Пришедший постучал в дверь. Потом они вместе принялись ждать, сохраняя торжественное молчание. Откуда-то сверху какая-то женщина кричала во двор сыну: “Мартин! Сейчас же подымись наверх и надень свитер!” Внутри квартиры по-прежнему царила ничем не нарушаемая тишина. Молодой человек снова постучал. Из-за двери послышались приближающиеся шаги. Сестра миссис Векслер открыла дверь, глянула на Клинга и перевела взгляд на вновь пришедшего.

– Вы наш раввин? – спросила она.

– Да, – ответил молодой человек.

– Входите, пожалуйста, реббе, – тут же сказала она. И только после этого она обратилась к Клингу: – Руфь сейчас поговорит с вами, мистер... как вы сказали, ваша фамилия?

– Да, да, мистер Клинг. Знаете, мистер Клинг, она только что потеряла своего мужа. Так, знаете, я прошу вас... не будете ли...

– Я понимаю, – сказал Клинг.

– Входите. Сюда, пожалуйста.

Они сидели в гостиной. На низком кофейном столике стояла корзиночка с фруктами. Картины и зеркала были прикрыты черной материей. Пришедшие на траурную церемонию сидели на деревянных ящиках. Мужчины были в черных ермолках, женщины – в платках. Молодой раввин вошел в комнату и начал читать молитву. Руфь Векслер отделилась от группы и подошла к Клингу.

– Здравствуйте, – сказала она. – Очень рада познакомиться с вами.

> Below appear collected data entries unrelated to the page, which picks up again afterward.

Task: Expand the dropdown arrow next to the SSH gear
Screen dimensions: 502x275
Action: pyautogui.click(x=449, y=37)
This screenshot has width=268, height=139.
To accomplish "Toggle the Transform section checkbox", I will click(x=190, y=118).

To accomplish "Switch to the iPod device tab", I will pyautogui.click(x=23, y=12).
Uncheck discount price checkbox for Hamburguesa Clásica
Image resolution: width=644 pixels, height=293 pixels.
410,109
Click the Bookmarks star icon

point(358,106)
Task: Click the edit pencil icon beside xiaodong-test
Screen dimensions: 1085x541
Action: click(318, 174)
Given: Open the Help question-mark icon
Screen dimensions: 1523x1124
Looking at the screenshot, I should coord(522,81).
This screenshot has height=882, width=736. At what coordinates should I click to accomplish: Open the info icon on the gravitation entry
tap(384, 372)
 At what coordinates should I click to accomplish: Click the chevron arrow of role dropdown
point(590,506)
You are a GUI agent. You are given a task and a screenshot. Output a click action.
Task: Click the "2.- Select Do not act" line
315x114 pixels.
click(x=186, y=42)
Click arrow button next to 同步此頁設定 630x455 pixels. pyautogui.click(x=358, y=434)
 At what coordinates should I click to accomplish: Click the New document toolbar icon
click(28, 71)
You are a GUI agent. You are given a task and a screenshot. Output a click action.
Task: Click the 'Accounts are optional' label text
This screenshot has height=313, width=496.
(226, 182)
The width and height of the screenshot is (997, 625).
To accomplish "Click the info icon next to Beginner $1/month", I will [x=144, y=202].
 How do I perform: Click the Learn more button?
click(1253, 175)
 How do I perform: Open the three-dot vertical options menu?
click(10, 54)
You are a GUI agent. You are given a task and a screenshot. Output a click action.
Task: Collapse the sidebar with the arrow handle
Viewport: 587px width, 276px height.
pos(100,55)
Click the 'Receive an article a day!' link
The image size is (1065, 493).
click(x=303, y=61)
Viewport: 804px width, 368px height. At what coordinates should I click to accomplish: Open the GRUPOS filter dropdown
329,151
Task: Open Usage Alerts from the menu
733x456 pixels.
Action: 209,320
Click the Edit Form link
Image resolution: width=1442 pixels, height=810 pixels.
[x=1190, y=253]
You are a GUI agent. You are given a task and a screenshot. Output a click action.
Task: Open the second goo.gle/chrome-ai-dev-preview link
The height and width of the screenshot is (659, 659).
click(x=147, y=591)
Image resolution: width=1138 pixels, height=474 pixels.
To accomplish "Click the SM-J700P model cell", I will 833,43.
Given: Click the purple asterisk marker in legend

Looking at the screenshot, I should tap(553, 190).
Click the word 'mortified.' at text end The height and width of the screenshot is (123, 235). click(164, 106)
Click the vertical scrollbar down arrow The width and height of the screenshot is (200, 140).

Она говорила со страшным еврейским акцентом, который сначала просто поразил Клинга, потому что он никак не мог себе представить, что такая молодая женщина может так плохо говорить по-английски. Однако позднее, приглядевшись к ней повнимательнее, он обнаружил, что ей уже далеко за сорок, а может, даже и пятьдесят с хвостиком. Она, по-видимому, принадлежала к тому очень редкому у семитов типу, который никогда не старится, сохраняя иссиня-черные волосы и живой яркий блеск глаз. Блеск этот усиливался в данный момент тем, что глаза ее были полны слез. Она подала ему руку, и он неловко пожал ее, не зная толком, что говорить. Его собственное горе оказалось как бы растворившимся в глазах этой странной, не имеющей возраста женщины.